Transferred intent (or transferred , or transferred malice, in English law) is a legal doctrine that holds that, when the intention to harm one individual inadvertently causes a second person to be hurt instead, the perpetrator is still held responsible. To be held legally responsible, a court typically must demonstrate that the perpetrator had criminal intent (), that is, that they knew or should have known that another would be harmed by their actions and wanted this harm to occur. For example, if a murderer intends to kill John, but accidentally kills George instead, the intent is transferred from John to George, and the killer is held to have had criminal intent.

Transferred intent also applies to tort law, in which there are generally five areas where transferred intent is applicable: battery, assault, false imprisonment, trespass to land, and trespass to chattels.  Generally, any intent to cause any one of these five torts which results in the completion of any of the five tortious acts will be considered an intentional act, even if the actual target of the tort is one other than the intended target of the original tort.

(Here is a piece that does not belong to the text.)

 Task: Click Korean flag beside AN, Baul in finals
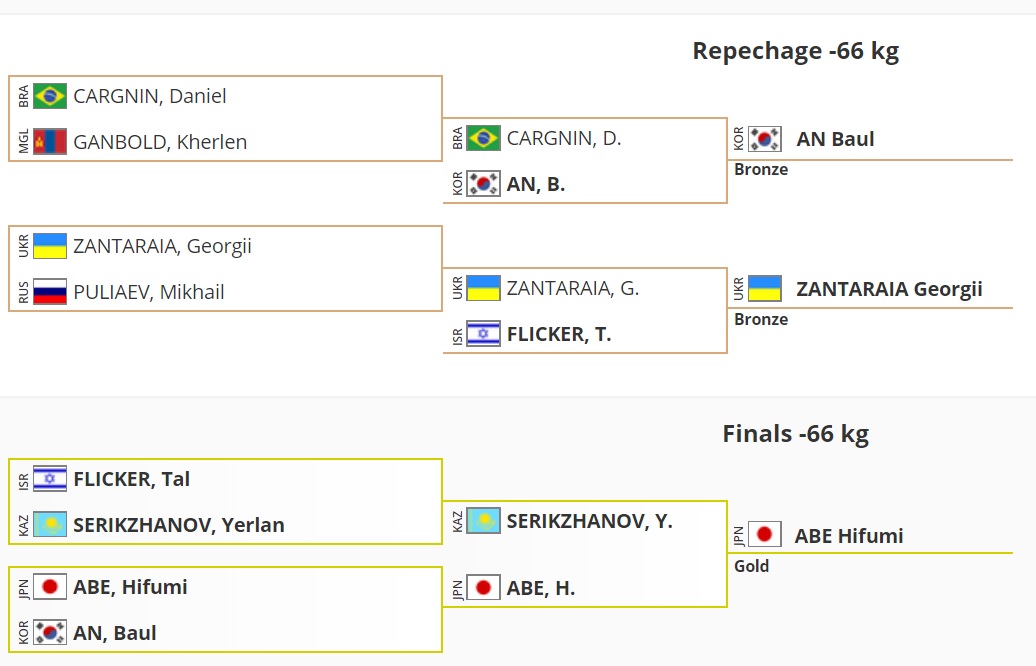pos(50,632)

See cases of Carnes v. Thompson, 48 S.W.2d 903 (Mo. 1932) and Bunyan v. Jordan (1937), 57 C.L.R. 1, 37 S.R.N.S.W. 119 for examples.

Discussion

In the United States 
In US criminal law, transferred intent is sometimes explained by stating that "the intent follows the bullet". That is, the intent to kill person A by gunshot would still apply even if the bullet kills an unintended victim, person B (see mens rea). Thus, the intent is transferred between victims.  However, intent only transfers between harms of a similar nature. For example, if the defendant shoots at "Person A" intending to kill "A" but the bullet misses and instead hits a vase, causing it to break, the defendant is not deemed to have intended to break the vase. This is because destruction of property is a kind of harm different from that contemplated by defendant. Vice versa, an attempt to wreck a car, but causing instead a person to be hurt or killed, can only be sentenced for recklessly causing death, i.e. involuntary manslaughter. The rationale underlying this distinction is that the defendant has only one intent. If the law were to deem that the defendant intended to destroy property, it would be placing on him an intent he never had—he would now have both the intent to kill and the intent to destroy property. In contrast, where the defendant intends to kill one person but ends up killing another, there is still only one intent — the intent to kill. However, if the crime includes aggravating factors based on the victim's identity (such as a police officer, witness, or protected class), then the factors must be proven to have actually occurred in order to impose an enhanced sentence. For instance, if the defendant intends to kill a police officer in a jurisdiction where that is punishable by death, but instead kills a civilian, the death penalty may not be imposed unless there was another aggravating factor that actually occurred.

The principle underlying the Unborn Victims of Violence Act of 2004 in the United States applies only to offenses over which the U.S. government has jurisdiction, namely crimes committed on federal properties, against certain federal officials and employees, and by members of the military, but treats the fetus as a separate person for the purposes of all levels of assault including murder and attempted murder:

In the United Kingdom 
In the UK the transferred malice doctrine is not without controversy. The House of Lords in Attorney General's Reference  No  3  of  1994 reversed the Court of Appeal decision (reported at (1996) 2 WLR 412), holding that the doctrine of transferred malice could not apply to convict an accused of murder when the defendant had stabbed a pregnant woman in the face, back and abdomen. Some days after she was released from hospital in an apparently stable condition, she went into labour and gave birth to a premature child, who died four months later. The child had been wounded in the original attack but the more substantial cause of death was her prematurity. It was argued that the fetus was part of the mother so that any intention to cause grievous bodily harm (GBH) to the mother was also an intent aimed at the fetus. Lord Mustill criticised the doctrine as having no sound intellectual basis, saying that it was related to the original concept of malice, i.e. that a wrongful act displayed a malevolence which could be attached to any adverse consequence, and this had long been out of date. Nevertheless, it would sometimes provide a justification to convict when that was a common sense outcome and so could sensibly be retained. The present case was not a simple "transfer" from mother to uterine child, but sought to create an intention to cause injury to the child after birth. This would be a double transfer: first from the mother to the fetus, and then from the fetus to the child when it was born. Then one would have to apply the fiction which converts an intention to commit GBH into the mens rea of murder. That was too much. But the accused could be convicted of manslaughter.

In R v Gnango, the Supreme Court controversially held that under the doctrines of joint enterprise and transferred malice D2 is guilty of V's murder if D1 and D2 voluntarily engage in fighting each other, each intending to kill or cause grievous bodily harm to the other and each foreseeing that the other has the reciprocal intention, and if D1 mistakenly kills V in the course of the fight.

References

Dillof, Transferred Intent: An Inquiry into the Nature of Criminal Culpability, (1998) Vol 1, Buffalo Criminal Law Review, 501.
Husak, Transferred Intent, (1996) Vol. 10 Notre Dame Journal of Law, Ethics and Public Policy, 65.